To read the full report (including Chapter 1 on NBTs): https://apps.fas.usda.gov/newgainapi/api/Report/DownloadReportByFileName?fileName=Agricultural%20Biotechnology%20Annual_London_United%20Kingdom_10-20-2019


04/26 Africa – Kenya: Kenyans dairy producers call to adopt modern technologies to improve production

The Western Region Agricultural Development Corporation in Kenya recalls that smart farming practices start with the right selection of animal breeds and breeding techniques. New breeding techniques should in the future be used to improve production, particularly in the dairy sector in Kenya.

Sourcehttps://www.kbc.co.ke/dairy-farmers-urged-to-embrace-modern-technologies/


04/27 EU – Germany: study highlights role of NBTS, especially in food security

A study on the role of new plant breeding technologies for food security and sustainable agricultural development carried out by a professor from the Department of Agricultural Economics and Rural Development at the University of Goettingen in Germany was published this April. This article reviews the potentials, risks and impacts actually observed from NPBTs.

Study author Matin Qaim believes that “New molecular breeding technologies can help modify plants to produce higher yields. In addition, plants can be selected to require less fertilizer and pesticides because they make better use of soil nutrients and are more resistant to diseases, pests and extreme weather conditions.
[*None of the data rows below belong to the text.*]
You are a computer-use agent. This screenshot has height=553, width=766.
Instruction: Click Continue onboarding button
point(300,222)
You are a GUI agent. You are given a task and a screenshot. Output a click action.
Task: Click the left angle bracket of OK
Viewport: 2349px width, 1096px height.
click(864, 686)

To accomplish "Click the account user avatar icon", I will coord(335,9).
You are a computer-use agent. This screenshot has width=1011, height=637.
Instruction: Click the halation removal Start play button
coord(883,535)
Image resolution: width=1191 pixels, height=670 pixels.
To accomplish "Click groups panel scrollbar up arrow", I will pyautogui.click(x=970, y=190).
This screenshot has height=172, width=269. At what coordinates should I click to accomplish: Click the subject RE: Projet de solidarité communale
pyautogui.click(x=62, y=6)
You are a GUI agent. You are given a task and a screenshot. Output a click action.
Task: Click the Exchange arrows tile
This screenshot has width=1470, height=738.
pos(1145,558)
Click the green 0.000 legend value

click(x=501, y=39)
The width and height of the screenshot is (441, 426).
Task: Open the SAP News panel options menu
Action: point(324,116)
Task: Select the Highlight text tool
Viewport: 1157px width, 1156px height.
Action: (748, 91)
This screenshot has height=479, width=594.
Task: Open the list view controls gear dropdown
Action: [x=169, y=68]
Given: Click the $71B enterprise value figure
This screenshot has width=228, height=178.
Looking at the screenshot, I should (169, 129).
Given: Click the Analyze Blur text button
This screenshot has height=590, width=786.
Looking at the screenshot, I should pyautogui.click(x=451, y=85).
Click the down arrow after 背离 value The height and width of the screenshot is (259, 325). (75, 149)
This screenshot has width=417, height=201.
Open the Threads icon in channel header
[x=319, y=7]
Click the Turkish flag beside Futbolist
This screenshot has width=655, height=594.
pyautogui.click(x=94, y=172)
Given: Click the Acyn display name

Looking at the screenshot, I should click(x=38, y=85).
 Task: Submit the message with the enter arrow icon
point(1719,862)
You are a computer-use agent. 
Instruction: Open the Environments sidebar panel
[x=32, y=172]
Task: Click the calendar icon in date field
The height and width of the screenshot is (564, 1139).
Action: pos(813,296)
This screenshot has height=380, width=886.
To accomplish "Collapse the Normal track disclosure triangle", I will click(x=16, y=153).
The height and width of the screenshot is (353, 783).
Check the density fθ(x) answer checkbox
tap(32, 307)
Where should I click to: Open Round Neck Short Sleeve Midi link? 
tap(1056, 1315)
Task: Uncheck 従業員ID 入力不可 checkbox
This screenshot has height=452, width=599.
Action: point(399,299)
New technologies can also speed up the reproduction of new traits, allowing faster adaptation to climate change.”

A problem for the development of NBTs is, according to the author, “that regulatory authorities in Europe treat plants developed using gene editing in the same way as genetically modified plants where foreign genes are introduced.”

In conclusion, the author calls for “a different and more evidence-based public discourse on the NBTs. These make an important contribution to sustainable agriculture and food security.”